There has been talk from PGI recently of a potential Steam release, something which would likely usher in a much needed influx of new players. What’s more is that in preparation for this move, it seems as though PGI is finally going ahead with the implementation of multi-regional servers which is something that will only help further the MWO cause should it make an appearance on Steam.
MWO can be a daunting prospect
I’ve had an interest in the Battletech universe for many years. Not only that, but I’ve played previous MechWarrior titles and have a fairly solid understanding about ‘mechs, their design, weapons and components. To a new player, coming in fresh with no previous experience or history in the genre, MWO can be a daunting prospect.
The learning curve in MWO is steep—very steep—and it is perhaps PGI’s biggest stumbling block. Anyone familiar with the concept of a shooter can load into a game, move around without much difficulty and get their crosshairs into the right area. But what about managing their heat? What about building their ‘mechs with double heat sinks instead of single? Why should they be taking an ER Large Laser over a standard Large Laser? What’s the difference between a Clan ‘mech and an IS ‘mech?
At present, MWO has a single in-game tutorial that covers the very basics. Moving, shooting, things which most people will understand anyway. What it lacks is anything explaining the game beyond that. Finding any official documentation regarding heat scales or something explaining the pros and cons to standard and XL engines is left to search through the thousands of posts on the forums and the seemingly ever-increasing amount of stickied threads put up by players and community members.
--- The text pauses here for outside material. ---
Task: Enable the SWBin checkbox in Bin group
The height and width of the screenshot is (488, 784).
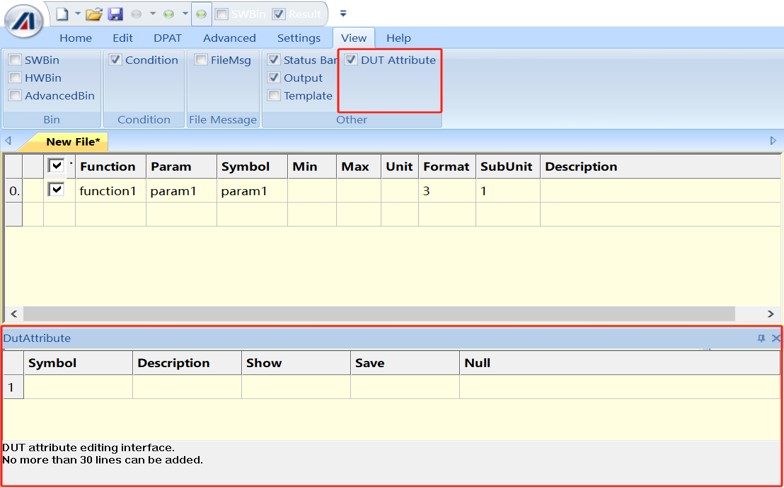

If this game launches on Steam without an easy-to-access and clearly explained guide, it will be painfully difficult for MWO to retain players long enough to take full advantage of their cadet bonus, an incentive that rewards players with extra c-bills (in-game currency) during their first matches.
Since PGI split from their now defunct partners, Infinite Game Publishing (IGP), they’ve made improvements across the board
It’s unfair of me to say that the future of MWO is in doubt. In fact, since PGI split from their now defunct partners, Infinite Game Publishing (IGP), they’ve made improvements across the board. Communication with the community has improved vastly, promised features have arrived in a prompt and timely manner and you can’t help but think that the split from IGP has let PGI slip loose of some very heavy, binding chains.
Now that their relatively small team has a few years’ experience with the game and less restrictions to do as their vision would have them do, they can take the momentum they’ve started to gather and keep on pushing it so that MechWarrior Online can be the product that this player believes it can be. It was never going to be a AAA title, the Battletech universe and associated games have always been a niche market but regardless of that, it can still be a lot of bloody good stompy robot fun.